The other day we were driving through Bernardsville and I noticed a statue of a woman in a little park near the railroad station. Now we have driven down that street often enough that I should have noticed the statue before, but nope, this was my first time noticing it. I thought I knew who it was, but I wasn’t sure. So, we had to pull the car over so that I could explore. The statue captured a woman just about mid stride, with her arms wide open, ready to embrace the world. That woman in that place could only be one person, and indeed it is Millicent Fenwick. All that was missing was the pipe! (And I later learned that if I had looked more carefully I would have seen the outline of the infamous pipe in her jacket pocket.)
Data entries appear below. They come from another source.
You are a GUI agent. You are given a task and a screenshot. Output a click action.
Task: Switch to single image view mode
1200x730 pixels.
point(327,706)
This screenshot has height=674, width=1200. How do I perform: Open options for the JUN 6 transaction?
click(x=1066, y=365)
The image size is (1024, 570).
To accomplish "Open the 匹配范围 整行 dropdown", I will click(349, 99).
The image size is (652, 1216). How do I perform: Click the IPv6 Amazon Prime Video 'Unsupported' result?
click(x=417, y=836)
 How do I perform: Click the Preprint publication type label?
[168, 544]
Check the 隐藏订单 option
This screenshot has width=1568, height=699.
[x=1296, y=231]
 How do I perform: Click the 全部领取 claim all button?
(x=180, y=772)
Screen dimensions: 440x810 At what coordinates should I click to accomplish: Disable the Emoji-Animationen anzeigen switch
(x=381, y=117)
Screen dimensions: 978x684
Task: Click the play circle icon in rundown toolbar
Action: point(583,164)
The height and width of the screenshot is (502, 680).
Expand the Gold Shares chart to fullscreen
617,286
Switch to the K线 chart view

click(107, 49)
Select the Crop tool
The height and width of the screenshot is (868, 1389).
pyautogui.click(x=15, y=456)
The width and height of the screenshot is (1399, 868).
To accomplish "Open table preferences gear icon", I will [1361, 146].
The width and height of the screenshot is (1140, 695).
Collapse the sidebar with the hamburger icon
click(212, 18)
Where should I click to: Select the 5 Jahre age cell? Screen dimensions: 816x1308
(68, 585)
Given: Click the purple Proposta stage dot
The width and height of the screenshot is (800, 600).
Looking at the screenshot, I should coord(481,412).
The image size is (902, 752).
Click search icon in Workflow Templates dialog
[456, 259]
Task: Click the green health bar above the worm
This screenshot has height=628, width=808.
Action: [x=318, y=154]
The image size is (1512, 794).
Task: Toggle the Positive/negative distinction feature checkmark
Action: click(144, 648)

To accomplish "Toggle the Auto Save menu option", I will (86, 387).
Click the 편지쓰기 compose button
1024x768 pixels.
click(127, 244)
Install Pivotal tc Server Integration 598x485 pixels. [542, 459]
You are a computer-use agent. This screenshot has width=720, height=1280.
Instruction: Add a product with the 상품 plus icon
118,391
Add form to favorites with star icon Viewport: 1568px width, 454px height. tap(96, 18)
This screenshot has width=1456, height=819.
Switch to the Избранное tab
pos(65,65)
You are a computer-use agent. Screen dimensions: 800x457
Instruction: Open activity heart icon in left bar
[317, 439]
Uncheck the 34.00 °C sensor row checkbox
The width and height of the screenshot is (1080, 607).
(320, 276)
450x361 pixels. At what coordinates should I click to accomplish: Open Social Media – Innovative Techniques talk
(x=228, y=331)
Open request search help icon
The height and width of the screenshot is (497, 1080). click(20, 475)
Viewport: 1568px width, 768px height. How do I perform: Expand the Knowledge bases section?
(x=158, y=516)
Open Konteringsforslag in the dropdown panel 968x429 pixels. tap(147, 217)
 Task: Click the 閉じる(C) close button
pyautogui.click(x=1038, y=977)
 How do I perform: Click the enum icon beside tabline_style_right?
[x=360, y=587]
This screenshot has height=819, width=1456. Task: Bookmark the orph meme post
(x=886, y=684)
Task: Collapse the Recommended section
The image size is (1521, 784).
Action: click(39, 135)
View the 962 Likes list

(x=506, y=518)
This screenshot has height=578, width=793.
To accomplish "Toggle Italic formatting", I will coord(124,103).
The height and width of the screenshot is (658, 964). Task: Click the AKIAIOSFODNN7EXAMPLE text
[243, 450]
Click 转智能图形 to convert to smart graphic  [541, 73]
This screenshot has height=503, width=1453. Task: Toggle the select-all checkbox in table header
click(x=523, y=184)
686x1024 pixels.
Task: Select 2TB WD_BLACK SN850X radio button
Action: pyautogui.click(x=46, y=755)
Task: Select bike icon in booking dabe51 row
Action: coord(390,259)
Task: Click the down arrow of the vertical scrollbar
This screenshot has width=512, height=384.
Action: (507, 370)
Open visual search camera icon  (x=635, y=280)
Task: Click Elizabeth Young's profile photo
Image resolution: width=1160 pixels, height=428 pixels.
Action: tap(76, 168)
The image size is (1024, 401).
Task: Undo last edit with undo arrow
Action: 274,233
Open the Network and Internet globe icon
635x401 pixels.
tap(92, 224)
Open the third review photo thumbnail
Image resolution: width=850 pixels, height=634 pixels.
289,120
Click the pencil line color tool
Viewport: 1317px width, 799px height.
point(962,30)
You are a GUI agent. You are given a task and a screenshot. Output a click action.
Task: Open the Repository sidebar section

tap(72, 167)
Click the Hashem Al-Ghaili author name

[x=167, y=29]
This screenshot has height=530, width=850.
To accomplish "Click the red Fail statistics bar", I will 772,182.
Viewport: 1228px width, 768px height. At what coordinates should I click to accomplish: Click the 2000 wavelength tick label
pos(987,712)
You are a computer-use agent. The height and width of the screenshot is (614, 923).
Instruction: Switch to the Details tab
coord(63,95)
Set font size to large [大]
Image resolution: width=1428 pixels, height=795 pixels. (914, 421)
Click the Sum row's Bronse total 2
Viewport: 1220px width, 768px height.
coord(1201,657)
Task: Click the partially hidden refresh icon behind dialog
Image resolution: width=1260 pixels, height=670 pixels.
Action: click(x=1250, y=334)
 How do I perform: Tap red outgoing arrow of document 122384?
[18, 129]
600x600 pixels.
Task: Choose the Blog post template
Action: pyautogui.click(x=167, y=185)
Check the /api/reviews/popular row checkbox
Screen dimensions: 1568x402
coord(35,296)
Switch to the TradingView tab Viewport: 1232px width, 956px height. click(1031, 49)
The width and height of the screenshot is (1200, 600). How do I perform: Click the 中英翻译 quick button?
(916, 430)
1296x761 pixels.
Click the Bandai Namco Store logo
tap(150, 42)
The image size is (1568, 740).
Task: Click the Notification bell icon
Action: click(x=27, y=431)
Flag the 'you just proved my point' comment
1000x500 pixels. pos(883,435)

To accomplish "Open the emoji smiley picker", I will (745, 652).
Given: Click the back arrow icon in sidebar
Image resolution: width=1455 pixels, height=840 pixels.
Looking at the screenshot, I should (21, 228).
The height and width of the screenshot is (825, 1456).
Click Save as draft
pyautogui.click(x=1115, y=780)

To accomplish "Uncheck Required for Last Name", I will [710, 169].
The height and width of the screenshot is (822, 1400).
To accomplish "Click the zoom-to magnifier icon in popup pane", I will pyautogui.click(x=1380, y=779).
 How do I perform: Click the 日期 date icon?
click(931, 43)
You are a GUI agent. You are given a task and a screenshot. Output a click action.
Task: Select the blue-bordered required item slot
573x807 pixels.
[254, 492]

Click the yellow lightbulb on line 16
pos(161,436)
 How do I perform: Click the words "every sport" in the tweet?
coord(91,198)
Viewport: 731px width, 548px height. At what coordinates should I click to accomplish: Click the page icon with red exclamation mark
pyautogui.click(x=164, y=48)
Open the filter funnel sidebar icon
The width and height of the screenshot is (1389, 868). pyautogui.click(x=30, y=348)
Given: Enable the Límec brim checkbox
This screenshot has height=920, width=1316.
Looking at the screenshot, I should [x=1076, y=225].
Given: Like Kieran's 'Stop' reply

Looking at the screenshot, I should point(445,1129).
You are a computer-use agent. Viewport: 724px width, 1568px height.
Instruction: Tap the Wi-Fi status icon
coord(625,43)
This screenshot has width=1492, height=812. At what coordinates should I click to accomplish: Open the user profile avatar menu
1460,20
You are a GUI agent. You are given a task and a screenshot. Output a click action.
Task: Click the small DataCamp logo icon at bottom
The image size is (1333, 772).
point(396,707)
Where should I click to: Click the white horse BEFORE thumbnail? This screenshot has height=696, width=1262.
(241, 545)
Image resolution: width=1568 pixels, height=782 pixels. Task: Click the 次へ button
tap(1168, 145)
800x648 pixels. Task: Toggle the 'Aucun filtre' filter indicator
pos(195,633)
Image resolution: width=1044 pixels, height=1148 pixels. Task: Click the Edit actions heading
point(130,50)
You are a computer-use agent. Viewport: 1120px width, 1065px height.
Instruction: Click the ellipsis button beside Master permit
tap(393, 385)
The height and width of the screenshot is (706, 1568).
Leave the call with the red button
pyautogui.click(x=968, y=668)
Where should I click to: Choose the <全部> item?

If you are not from Central New Jersey, you are probably saying, “who on earth is Millicent Fenwick? She is the politician with the pipe. She is ‘outhouse Millie’ for her work to secure better working conditions (including sanitary facilities) for migrant workers. She was the Katharine Hepburn of politics.
Mrs. Fenwick was widely known for her wit, zest and idiosyncrasies like her pipe. The story goes that her doctor told her to quit smoking cigarettes and so she took up the pipe. She has been described as tall and patrician, but down-to-earth. She was the inspiration for Garry Trudeau’s Lacey Davenport character in his “Doonesbury” cartoons.
Mrs. Fenwick came to politics as something of a second career. Before politics, she modeled briefly for Harper’s Bazaar, then worked as a writer and editor at Vogue magazine and compiled “Vogue’s Book of Etiquette” (Simon & Schuster, 1948), which sold a million copies. Her first election was to the New Jersey State Legislature at the age of 59 and then to the US Congress at 64.
Mrs. Fenwick was a lifelong Republican, but she was a woman of her own mind. Even while she was strong willed, she often charmed her ideological adversaries. Her advocacy included a wide variety of issues such as civil rights, peace in Vietnam, aid for asbestos victims, help for the poor, prison reform, strip-mining controls, reduction of military programs, urban renewal, campaign spending limits, gun control and restrictions on capital punishment, and establishing a mechanism to monitor compliance with the 1975 Helsinki accords on human rights.
Walter Cronkite dubbed her the “Conscience of Congress.” She was a strong voice of honesty, integrity, and ethics. When congress voted itself a raise, she thought it improper to give yourself a raise, so, she wrote checks to the U.S. Treasury to reimburse the government for those pay raises members. Not only that, she returned more than $450,000 to the U.S. Treasury in unspent office expenses. She was, not surprisingly, opposed to PAC money and she practiced what she preached. She advocated for campaign finance reform and refused to accept any PAC money.
In 1983, after she lost a race for the US Senate, President Ronald Reagan appointed Mrs. Fenwick as the first U.S. Ambassador to the United Nations Food and Agriculture Organization (FAO), in Rome. It was the perfect ending to a 50-year career in public service that began with the local school board and ended in a country for which she felt at home and where her brother-in-law was an Italian Count. Fenwick’s fluency in Italian and French, and passion for the issues, served her well at the FAO.
In 1987 Fenwick returned home to Bernardsville, New Jersey. It is there that she was raised, and there that she died in her sleep in 1992, at the age of 82 years old.
Those are some of the facts as I have teased them out from various web sources and from Amy Shapiro’s book, ‘Millicent Fenwick her way.’
For all of the facts, my favorite Millicent Fenwick bit of trivia is this slightly apocryphal attribution to her debating skills: In a debate over equal rights for women, Mrs. Fenwick once recalled that a male legislator said: “I just don’t like this amendment. I’ve always thought of women as kissable, cuddly and smelling good.” To which she replied: “That’s the way I feel about men, too. I only hope for your sake that you haven’t been disappointed as often as I have.”
Oh, and the statue? It was first unveiled in 1995. At that time it was the first outdoor statue of a woman in New Jersey – and one of the first in the country. In 1996 a statue honoring Eleanor Roosevelt was unveiled in Riverside Park in New York City. But by and large most statues of women in the United State are of mythological figures.
Ah, Millie we miss you. We so need your wit, wisdom and integrity.